=== Begin Enclosure ===

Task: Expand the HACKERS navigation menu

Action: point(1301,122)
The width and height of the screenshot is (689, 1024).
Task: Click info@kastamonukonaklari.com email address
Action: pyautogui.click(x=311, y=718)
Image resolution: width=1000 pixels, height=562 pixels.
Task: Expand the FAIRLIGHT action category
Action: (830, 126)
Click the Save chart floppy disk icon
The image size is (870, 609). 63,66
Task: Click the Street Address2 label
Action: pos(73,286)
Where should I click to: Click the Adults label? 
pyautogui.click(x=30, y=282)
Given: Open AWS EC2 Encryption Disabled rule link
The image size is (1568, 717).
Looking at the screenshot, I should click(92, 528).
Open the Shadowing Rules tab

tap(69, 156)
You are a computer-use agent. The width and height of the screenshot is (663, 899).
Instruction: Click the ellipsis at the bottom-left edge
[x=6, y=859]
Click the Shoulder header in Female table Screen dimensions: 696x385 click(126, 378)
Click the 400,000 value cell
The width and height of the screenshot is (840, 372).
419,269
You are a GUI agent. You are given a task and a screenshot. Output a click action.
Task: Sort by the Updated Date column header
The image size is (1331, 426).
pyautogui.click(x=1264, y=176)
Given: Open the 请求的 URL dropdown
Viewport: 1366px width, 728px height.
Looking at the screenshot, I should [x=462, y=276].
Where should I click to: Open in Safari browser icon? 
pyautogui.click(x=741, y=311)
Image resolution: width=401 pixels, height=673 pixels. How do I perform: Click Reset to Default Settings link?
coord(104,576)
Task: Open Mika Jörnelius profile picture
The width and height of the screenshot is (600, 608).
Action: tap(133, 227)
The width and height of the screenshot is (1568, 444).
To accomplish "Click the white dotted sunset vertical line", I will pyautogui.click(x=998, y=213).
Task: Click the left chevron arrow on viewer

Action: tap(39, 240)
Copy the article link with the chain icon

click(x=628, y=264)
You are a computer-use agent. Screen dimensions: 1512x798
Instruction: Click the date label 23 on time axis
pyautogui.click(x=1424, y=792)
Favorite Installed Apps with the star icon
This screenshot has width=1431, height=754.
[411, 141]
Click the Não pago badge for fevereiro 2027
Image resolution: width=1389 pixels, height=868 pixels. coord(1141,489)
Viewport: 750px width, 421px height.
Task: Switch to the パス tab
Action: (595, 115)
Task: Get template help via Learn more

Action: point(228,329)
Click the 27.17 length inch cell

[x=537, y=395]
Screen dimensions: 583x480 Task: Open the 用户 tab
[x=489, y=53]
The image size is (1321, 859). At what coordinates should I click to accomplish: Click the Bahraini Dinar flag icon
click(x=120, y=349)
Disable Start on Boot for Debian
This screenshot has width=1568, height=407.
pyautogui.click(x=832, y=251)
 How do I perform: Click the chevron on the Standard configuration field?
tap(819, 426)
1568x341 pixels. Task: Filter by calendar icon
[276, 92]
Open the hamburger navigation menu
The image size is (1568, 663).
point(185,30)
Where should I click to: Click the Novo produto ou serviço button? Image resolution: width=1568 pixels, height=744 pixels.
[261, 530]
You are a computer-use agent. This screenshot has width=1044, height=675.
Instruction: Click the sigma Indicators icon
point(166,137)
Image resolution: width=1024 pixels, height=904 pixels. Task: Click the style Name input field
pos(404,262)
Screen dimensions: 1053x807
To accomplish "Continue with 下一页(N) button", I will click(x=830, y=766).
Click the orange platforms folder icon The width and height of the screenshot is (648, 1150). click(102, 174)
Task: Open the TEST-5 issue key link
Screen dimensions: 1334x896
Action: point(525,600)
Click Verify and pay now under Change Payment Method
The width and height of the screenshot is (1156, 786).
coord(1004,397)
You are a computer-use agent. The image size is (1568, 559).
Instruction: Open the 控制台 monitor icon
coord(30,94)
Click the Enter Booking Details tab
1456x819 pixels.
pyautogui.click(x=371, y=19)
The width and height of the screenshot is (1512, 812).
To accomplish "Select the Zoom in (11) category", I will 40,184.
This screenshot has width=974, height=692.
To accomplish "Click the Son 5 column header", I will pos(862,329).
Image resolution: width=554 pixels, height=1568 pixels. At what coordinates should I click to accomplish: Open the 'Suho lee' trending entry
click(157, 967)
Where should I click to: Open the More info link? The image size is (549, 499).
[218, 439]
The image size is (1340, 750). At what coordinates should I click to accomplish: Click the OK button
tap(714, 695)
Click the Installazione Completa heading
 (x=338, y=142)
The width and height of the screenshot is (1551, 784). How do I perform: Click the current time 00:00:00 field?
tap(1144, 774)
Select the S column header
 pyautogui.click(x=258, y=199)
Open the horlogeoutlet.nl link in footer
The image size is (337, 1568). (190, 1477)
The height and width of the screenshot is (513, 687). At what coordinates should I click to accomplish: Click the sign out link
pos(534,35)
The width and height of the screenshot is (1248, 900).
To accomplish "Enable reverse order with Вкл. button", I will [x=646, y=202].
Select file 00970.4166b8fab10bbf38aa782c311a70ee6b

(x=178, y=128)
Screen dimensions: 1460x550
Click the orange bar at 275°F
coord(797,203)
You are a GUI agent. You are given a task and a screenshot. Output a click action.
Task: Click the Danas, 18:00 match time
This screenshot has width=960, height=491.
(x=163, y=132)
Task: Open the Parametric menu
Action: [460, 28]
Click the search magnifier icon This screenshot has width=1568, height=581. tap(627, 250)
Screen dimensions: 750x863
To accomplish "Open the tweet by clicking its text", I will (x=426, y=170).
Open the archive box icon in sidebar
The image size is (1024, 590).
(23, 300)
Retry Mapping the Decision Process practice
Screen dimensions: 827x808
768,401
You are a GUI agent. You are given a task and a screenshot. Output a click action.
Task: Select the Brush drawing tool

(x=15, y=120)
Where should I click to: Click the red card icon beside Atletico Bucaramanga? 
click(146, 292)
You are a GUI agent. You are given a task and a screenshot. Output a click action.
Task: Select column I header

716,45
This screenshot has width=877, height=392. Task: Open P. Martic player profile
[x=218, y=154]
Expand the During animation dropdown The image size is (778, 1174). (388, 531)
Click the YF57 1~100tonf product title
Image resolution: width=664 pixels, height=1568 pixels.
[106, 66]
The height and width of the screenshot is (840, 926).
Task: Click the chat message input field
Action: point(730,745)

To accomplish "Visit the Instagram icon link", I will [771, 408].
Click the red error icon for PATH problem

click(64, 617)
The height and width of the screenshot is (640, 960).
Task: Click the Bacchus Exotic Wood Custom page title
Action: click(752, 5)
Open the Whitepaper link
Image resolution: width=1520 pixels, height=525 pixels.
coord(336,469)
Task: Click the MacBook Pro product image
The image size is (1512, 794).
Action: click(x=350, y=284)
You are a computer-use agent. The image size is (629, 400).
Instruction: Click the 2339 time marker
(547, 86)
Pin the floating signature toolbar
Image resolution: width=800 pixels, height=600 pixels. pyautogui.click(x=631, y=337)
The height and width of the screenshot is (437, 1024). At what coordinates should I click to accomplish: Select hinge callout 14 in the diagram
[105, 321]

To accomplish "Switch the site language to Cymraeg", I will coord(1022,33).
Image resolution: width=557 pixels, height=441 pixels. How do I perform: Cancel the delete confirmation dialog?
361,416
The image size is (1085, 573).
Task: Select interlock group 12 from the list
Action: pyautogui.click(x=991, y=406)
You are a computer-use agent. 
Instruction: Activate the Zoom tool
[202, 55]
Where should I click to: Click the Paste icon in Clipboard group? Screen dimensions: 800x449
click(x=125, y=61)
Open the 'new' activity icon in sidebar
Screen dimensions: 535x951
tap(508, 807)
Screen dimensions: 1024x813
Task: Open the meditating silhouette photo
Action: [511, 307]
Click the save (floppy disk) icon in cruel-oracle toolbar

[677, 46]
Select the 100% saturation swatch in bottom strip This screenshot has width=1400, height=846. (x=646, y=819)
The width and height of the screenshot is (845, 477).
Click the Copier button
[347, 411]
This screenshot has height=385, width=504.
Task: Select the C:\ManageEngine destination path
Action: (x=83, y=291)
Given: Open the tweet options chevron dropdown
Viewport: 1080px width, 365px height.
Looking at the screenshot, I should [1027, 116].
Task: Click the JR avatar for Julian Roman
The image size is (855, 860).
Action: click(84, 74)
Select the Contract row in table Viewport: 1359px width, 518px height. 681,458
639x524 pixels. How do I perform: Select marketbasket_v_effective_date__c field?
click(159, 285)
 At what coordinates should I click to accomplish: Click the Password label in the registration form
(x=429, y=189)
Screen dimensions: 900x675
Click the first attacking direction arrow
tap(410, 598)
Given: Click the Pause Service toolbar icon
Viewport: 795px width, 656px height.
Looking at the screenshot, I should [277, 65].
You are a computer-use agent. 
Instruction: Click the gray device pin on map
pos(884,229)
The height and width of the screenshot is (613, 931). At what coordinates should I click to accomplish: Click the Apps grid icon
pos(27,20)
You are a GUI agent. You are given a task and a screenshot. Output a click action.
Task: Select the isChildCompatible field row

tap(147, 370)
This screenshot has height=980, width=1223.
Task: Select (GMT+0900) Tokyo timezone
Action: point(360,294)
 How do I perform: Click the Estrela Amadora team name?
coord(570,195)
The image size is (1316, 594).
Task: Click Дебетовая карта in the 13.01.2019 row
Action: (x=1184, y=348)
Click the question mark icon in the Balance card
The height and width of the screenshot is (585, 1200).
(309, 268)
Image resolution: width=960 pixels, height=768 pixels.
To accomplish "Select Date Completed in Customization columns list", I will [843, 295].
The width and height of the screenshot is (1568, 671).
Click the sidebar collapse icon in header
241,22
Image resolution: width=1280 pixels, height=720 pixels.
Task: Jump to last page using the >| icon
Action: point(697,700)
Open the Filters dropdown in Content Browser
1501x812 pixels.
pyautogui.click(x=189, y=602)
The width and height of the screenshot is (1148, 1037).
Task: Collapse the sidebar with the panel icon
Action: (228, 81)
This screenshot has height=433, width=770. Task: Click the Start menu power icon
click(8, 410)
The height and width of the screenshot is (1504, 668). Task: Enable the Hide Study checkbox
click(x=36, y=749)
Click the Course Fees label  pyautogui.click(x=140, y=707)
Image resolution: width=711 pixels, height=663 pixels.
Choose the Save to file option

=== End Enclosure ===

What you should do :: From the records above, copy each line where the word "computer" can be found.

Output for this exercise ::
You are a computer-use agent. The width and height of the screenshot is (663, 899).
You are a computer-use agent. Screen dimensions: 1512x798
You are a computer-use agent. This screenshot has width=1044, height=675.
You are a computer-use agent. The image size is (1568, 559).
You are a computer-use agent. The image size is (629, 400).
You are a computer-use agent. 
You are a computer-use agent. 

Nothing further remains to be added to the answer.